- Instruction 1: In the book review post, where does Harriet work as a tarot card reader?

- Article:
Recent Reads: Vol. 21

May 9, 2019

Well, I’m happy to say I finally got my act together and wrote a blog post! Today I’m sharing the eight books I’ve read in the last couple of months (there are some really good ones!). One thing to call out is that I’ve switched it up from previous Recent Reads where I would either recommended the book or not to a rating system because when I read other book reviews I find ratings really helpful!

The Death of Mrs. Westaway. Harriet is in her early 20s getting by on her own as a tarot card reader at Brighton Pier. One day she comes home to a letter saying her grandmother has died and left her an inheritance. Harriet knows that they’ve sent it to the wrong person but goes anyway to collect the money so she can pay back some debts. Once she arrives at the Westaway home she realizes that things are amiss and gets tangled up in the family drama and mystery. We read this for book club and all agreed that it was just okay. It kept me entertained but there were some plot holes and I really didn’t love the main character. 
Rating: B-

Proposal/Remembrance. I think I’ve mentioned this before, but I was ob-sessed with the Mediator series when I was in elementary and middle school. It’s a YA series about Suze Simon who is a ghost mediator. Naturally, I was thrilled when I found out that she had written new books about Suze as an adult. Proposal is a novella and Remembrance is a full book that continues the Mediator storyline. It essentially felt like a warm hug to step back into one of my favorite literary worlds, so I was loving every minute of these books. If you love YA, paranormal activity or teen romance I’d definitely recommend these books.
Rating: A

Balthazar. This was another trip down memory lane. After tearing through the Twilight series in middle school I wanted something similar to fill the vampire void, so I read the Evernight series.  It’s about a boarding school for vampires with lots of teen angst, love triangles and mythical creatures. This book was the last in the series but told from a different character’s point of view. Again, it was so fun to step back into one of my favorite series and I think these books hold up as an adult!

- Data for this task:
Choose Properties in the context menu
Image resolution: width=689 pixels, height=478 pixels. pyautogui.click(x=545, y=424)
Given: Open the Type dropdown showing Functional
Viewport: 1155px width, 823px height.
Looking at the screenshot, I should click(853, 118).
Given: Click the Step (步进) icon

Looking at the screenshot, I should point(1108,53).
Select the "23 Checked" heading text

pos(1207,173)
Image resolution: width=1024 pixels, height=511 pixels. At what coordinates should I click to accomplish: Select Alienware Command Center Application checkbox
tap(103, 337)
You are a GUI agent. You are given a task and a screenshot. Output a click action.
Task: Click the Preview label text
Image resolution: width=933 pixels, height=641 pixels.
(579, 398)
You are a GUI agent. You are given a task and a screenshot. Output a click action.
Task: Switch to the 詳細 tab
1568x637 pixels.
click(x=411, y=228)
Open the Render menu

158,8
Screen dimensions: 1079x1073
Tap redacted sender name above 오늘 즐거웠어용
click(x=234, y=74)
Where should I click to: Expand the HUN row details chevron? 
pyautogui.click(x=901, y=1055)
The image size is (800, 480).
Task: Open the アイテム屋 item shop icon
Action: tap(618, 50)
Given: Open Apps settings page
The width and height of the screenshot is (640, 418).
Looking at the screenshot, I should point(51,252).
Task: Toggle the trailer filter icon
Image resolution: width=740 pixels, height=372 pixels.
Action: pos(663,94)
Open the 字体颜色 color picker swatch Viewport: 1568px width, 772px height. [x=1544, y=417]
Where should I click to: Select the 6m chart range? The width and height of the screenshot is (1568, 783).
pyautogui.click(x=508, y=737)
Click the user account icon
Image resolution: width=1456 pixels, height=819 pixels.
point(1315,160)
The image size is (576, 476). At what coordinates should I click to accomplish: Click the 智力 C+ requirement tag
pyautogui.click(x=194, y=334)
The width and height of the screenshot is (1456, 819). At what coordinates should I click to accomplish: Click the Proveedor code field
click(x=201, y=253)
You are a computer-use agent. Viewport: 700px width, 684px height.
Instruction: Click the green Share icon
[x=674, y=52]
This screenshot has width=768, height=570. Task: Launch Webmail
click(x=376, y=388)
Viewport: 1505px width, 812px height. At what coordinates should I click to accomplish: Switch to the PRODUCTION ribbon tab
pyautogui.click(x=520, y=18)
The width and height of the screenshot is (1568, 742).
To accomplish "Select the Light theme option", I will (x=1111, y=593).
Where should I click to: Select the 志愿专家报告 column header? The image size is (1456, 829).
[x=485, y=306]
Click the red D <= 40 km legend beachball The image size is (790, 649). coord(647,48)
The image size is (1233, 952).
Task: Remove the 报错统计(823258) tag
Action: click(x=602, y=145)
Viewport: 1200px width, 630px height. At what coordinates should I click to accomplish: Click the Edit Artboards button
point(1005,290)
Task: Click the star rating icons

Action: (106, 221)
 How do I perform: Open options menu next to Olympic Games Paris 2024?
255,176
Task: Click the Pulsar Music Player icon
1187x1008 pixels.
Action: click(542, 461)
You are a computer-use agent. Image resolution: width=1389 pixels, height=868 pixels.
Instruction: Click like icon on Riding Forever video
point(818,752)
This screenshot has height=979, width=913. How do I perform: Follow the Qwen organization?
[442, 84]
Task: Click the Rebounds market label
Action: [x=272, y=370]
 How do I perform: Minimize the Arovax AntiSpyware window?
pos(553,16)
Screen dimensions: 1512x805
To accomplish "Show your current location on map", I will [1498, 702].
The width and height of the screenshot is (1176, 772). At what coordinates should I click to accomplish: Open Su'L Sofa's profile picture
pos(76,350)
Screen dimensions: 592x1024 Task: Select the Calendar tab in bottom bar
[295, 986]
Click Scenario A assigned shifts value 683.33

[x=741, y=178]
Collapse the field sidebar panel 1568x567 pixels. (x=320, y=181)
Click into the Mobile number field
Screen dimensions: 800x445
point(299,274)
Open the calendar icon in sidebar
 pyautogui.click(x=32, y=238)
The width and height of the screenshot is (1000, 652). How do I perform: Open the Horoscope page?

- Instruction 2: From the records, quote the lines between the line holding "Viewport: 1200px width, 630px" and the line holding "Collapse the field", inclusive.

- Correct response 1: Brighton Pier

- Correct response 2:
Viewport: 1200px width, 630px height. At what coordinates should I click to accomplish: Click the Edit Artboards button
point(1005,290)
Task: Click the star rating icons

Action: (106, 221)
 How do I perform: Open options menu next to Olympic Games Paris 2024?
255,176
Task: Click the Pulsar Music Player icon
1187x1008 pixels.
Action: click(542, 461)
You are a computer-use agent. Image resolution: width=1389 pixels, height=868 pixels.
Instruction: Click like icon on Riding Forever video
point(818,752)
This screenshot has height=979, width=913. How do I perform: Follow the Qwen organization?
[442, 84]
Task: Click the Rebounds market label
Action: [x=272, y=370]
 How do I perform: Minimize the Arovax AntiSpyware window?
pos(553,16)
Screen dimensions: 1512x805
To accomplish "Show your current location on map", I will [1498, 702].
The width and height of the screenshot is (1176, 772). At what coordinates should I click to accomplish: Open Su'L Sofa's profile picture
pos(76,350)
Screen dimensions: 592x1024 Task: Select the Calendar tab in bottom bar
[295, 986]
Click Scenario A assigned shifts value 683.33

[x=741, y=178]
Collapse the field sidebar panel 1568x567 pixels. (x=320, y=181)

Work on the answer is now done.